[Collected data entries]
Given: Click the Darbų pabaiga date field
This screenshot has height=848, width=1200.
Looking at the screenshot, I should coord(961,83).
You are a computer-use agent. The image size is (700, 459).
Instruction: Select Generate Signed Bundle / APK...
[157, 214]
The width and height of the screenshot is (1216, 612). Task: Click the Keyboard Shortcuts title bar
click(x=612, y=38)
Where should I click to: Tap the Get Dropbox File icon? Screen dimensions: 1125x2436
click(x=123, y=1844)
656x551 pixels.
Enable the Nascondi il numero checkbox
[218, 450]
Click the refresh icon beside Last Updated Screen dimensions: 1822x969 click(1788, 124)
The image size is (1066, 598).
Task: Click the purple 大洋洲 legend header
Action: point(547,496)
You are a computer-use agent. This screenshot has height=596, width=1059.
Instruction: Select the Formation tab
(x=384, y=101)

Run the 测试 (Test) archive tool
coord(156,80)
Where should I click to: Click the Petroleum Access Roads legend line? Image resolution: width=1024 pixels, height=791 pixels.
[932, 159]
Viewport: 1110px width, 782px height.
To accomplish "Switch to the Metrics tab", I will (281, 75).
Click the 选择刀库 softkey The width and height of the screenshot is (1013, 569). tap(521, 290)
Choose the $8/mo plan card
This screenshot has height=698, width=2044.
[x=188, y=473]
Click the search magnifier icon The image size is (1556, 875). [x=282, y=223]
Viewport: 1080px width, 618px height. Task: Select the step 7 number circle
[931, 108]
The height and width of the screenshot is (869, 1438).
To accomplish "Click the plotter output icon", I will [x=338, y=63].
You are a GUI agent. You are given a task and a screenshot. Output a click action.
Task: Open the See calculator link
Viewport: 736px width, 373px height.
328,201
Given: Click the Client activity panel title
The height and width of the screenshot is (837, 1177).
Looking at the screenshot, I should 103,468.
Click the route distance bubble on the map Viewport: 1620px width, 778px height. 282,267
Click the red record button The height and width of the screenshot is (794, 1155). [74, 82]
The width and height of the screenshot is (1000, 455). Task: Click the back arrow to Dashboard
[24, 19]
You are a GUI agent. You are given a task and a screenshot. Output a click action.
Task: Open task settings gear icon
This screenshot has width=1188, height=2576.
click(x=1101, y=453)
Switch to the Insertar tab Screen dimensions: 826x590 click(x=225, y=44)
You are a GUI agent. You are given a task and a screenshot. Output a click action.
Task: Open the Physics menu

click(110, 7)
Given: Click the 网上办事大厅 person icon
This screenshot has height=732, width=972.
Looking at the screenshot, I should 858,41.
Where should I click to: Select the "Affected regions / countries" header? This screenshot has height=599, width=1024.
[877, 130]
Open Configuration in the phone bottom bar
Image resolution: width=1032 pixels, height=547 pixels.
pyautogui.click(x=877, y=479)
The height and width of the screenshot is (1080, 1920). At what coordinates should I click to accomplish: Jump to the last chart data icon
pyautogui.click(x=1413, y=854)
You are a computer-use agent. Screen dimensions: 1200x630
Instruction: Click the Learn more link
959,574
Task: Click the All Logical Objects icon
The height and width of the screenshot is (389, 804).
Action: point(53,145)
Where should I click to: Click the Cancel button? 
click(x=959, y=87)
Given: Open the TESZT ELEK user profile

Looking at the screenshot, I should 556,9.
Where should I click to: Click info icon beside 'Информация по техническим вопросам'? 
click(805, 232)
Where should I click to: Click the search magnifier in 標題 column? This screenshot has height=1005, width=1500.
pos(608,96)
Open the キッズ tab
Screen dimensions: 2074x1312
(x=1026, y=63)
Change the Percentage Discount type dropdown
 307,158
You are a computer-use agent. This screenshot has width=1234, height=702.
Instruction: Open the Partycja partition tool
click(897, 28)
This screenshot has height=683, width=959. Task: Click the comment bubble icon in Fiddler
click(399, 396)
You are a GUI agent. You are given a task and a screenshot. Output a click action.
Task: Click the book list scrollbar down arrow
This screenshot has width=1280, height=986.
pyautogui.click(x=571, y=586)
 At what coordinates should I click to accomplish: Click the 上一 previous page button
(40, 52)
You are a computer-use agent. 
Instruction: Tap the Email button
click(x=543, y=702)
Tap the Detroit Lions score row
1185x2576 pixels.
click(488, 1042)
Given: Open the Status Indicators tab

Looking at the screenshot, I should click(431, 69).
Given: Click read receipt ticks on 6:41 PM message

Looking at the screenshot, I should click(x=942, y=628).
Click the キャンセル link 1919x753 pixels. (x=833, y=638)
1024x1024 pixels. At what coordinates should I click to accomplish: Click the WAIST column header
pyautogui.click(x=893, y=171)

- **WORK REQUEST**
Report all lines of the data that include the word "will".

- **EXPECTED ANSWER**
To accomplish "Switch to the Metrics tab", I will (281, 75).
To accomplish "Click the plotter output icon", I will [x=338, y=63].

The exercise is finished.